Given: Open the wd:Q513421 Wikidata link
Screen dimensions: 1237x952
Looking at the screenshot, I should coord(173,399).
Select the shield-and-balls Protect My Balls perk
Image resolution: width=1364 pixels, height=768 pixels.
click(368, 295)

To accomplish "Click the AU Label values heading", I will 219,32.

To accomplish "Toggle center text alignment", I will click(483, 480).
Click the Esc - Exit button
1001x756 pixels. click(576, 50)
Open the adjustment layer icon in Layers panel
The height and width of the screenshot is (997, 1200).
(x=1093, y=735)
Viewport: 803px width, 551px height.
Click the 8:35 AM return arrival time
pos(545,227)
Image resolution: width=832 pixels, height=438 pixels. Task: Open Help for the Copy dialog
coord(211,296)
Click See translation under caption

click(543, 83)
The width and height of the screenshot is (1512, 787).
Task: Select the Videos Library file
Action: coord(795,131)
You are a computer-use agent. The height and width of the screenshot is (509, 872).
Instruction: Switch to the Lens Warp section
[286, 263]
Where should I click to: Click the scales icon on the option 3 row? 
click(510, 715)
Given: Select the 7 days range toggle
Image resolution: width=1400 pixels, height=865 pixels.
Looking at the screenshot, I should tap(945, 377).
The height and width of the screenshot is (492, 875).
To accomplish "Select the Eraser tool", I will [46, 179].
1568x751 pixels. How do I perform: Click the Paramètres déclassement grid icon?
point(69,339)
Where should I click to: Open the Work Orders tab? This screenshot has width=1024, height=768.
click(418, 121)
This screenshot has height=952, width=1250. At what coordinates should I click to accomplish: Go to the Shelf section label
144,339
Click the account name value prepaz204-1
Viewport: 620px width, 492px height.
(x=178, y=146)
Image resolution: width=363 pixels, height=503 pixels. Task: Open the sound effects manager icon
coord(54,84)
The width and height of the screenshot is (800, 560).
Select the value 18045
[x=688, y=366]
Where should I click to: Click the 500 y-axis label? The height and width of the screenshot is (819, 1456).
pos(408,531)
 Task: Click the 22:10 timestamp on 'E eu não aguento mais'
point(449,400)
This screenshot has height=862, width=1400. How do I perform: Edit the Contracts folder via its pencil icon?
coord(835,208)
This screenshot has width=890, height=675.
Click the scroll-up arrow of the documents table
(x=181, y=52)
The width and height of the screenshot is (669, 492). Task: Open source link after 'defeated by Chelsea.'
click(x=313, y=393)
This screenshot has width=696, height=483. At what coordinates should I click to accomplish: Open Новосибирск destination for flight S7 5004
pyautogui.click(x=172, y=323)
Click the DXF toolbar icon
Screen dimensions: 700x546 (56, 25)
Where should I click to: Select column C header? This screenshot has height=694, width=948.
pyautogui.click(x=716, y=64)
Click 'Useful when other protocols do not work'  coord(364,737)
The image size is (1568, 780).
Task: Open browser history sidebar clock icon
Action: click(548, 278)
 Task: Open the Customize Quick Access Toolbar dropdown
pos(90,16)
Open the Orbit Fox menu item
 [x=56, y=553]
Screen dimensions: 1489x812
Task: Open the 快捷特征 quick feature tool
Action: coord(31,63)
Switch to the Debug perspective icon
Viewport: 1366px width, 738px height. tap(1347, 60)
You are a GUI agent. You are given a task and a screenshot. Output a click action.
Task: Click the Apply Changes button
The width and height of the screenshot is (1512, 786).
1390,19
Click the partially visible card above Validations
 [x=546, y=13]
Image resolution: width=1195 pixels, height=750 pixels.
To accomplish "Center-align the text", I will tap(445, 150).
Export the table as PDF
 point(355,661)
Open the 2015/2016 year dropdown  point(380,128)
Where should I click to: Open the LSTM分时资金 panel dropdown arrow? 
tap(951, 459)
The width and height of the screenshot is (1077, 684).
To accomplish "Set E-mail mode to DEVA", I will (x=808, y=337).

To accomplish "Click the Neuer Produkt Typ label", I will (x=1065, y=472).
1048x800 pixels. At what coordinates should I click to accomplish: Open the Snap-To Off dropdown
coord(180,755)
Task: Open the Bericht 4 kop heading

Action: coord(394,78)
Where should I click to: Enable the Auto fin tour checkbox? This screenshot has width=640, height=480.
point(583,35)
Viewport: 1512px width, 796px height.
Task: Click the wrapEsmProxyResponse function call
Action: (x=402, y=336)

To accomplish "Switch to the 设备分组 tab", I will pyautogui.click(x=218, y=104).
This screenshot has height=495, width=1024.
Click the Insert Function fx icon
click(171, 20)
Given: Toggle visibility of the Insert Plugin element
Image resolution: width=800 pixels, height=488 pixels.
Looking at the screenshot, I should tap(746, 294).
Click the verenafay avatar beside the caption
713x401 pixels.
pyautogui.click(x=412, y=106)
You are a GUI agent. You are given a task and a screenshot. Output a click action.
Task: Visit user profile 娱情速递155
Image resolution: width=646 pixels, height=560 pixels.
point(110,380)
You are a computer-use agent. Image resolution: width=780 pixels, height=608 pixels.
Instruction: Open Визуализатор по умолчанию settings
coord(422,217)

● ● ●

## What this task involves:
Print the listing once more, exactly as it stands above.

## Task solution:
Given: Open the wd:Q513421 Wikidata link
Screen dimensions: 1237x952
Looking at the screenshot, I should coord(173,399).
Select the shield-and-balls Protect My Balls perk
Image resolution: width=1364 pixels, height=768 pixels.
click(368, 295)

To accomplish "Click the AU Label values heading", I will 219,32.

To accomplish "Toggle center text alignment", I will click(483, 480).
Click the Esc - Exit button
1001x756 pixels. click(576, 50)
Open the adjustment layer icon in Layers panel
The height and width of the screenshot is (997, 1200).
(x=1093, y=735)
Viewport: 803px width, 551px height.
Click the 8:35 AM return arrival time
pos(545,227)
Image resolution: width=832 pixels, height=438 pixels. Task: Open Help for the Copy dialog
coord(211,296)
Click See translation under caption

click(543, 83)
The width and height of the screenshot is (1512, 787).
Task: Select the Videos Library file
Action: coord(795,131)
You are a computer-use agent. The height and width of the screenshot is (509, 872).
Instruction: Switch to the Lens Warp section
[286, 263]
Where should I click to: Click the scales icon on the option 3 row? 
click(510, 715)
Given: Select the 7 days range toggle
Image resolution: width=1400 pixels, height=865 pixels.
Looking at the screenshot, I should tap(945, 377).
The height and width of the screenshot is (492, 875).
To accomplish "Select the Eraser tool", I will [46, 179].
1568x751 pixels. How do I perform: Click the Paramètres déclassement grid icon?
point(69,339)
Where should I click to: Open the Work Orders tab? This screenshot has width=1024, height=768.
click(418, 121)
This screenshot has height=952, width=1250. At what coordinates should I click to accomplish: Go to the Shelf section label
144,339
Click the account name value prepaz204-1
Viewport: 620px width, 492px height.
(x=178, y=146)
Image resolution: width=363 pixels, height=503 pixels. Task: Open the sound effects manager icon
coord(54,84)
The width and height of the screenshot is (800, 560).
Select the value 18045
[x=688, y=366]
Where should I click to: Click the 500 y-axis label? The height and width of the screenshot is (819, 1456).
pos(408,531)
 Task: Click the 22:10 timestamp on 'E eu não aguento mais'
point(449,400)
This screenshot has height=862, width=1400. How do I perform: Edit the Contracts folder via its pencil icon?
coord(835,208)
This screenshot has width=890, height=675.
Click the scroll-up arrow of the documents table
(x=181, y=52)
The width and height of the screenshot is (669, 492). Task: Open source link after 'defeated by Chelsea.'
click(x=313, y=393)
This screenshot has width=696, height=483. At what coordinates should I click to accomplish: Open Новосибирск destination for flight S7 5004
pyautogui.click(x=172, y=323)
Click the DXF toolbar icon
Screen dimensions: 700x546 (56, 25)
Where should I click to: Select column C header? This screenshot has height=694, width=948.
pyautogui.click(x=716, y=64)
Click 'Useful when other protocols do not work'  coord(364,737)
The image size is (1568, 780).
Task: Open browser history sidebar clock icon
Action: click(548, 278)
 Task: Open the Customize Quick Access Toolbar dropdown
pos(90,16)
Open the Orbit Fox menu item
 [x=56, y=553]
Screen dimensions: 1489x812
Task: Open the 快捷特征 quick feature tool
Action: coord(31,63)
Switch to the Debug perspective icon
Viewport: 1366px width, 738px height. tap(1347, 60)
You are a GUI agent. You are given a task and a screenshot. Output a click action.
Task: Click the Apply Changes button
The width and height of the screenshot is (1512, 786).
1390,19
Click the partially visible card above Validations
 [x=546, y=13]
Image resolution: width=1195 pixels, height=750 pixels.
To accomplish "Center-align the text", I will tap(445, 150).
Export the table as PDF
 point(355,661)
Open the 2015/2016 year dropdown  point(380,128)
Where should I click to: Open the LSTM分时资金 panel dropdown arrow? 
tap(951, 459)
The width and height of the screenshot is (1077, 684).
To accomplish "Set E-mail mode to DEVA", I will (x=808, y=337).

To accomplish "Click the Neuer Produkt Typ label", I will (x=1065, y=472).
1048x800 pixels. At what coordinates should I click to accomplish: Open the Snap-To Off dropdown
coord(180,755)
Task: Open the Bericht 4 kop heading

Action: coord(394,78)
Where should I click to: Enable the Auto fin tour checkbox? This screenshot has width=640, height=480.
point(583,35)
Viewport: 1512px width, 796px height.
Task: Click the wrapEsmProxyResponse function call
Action: (x=402, y=336)

To accomplish "Switch to the 设备分组 tab", I will pyautogui.click(x=218, y=104).
This screenshot has height=495, width=1024.
Click the Insert Function fx icon
click(171, 20)
Given: Toggle visibility of the Insert Plugin element
Image resolution: width=800 pixels, height=488 pixels.
Looking at the screenshot, I should tap(746, 294).
Click the verenafay avatar beside the caption
713x401 pixels.
pyautogui.click(x=412, y=106)
You are a GUI agent. You are given a task and a screenshot. Output a click action.
Task: Visit user profile 娱情速递155
Image resolution: width=646 pixels, height=560 pixels.
point(110,380)
You are a computer-use agent. Image resolution: width=780 pixels, height=608 pixels.
Instruction: Open Визуализатор по умолчанию settings
coord(422,217)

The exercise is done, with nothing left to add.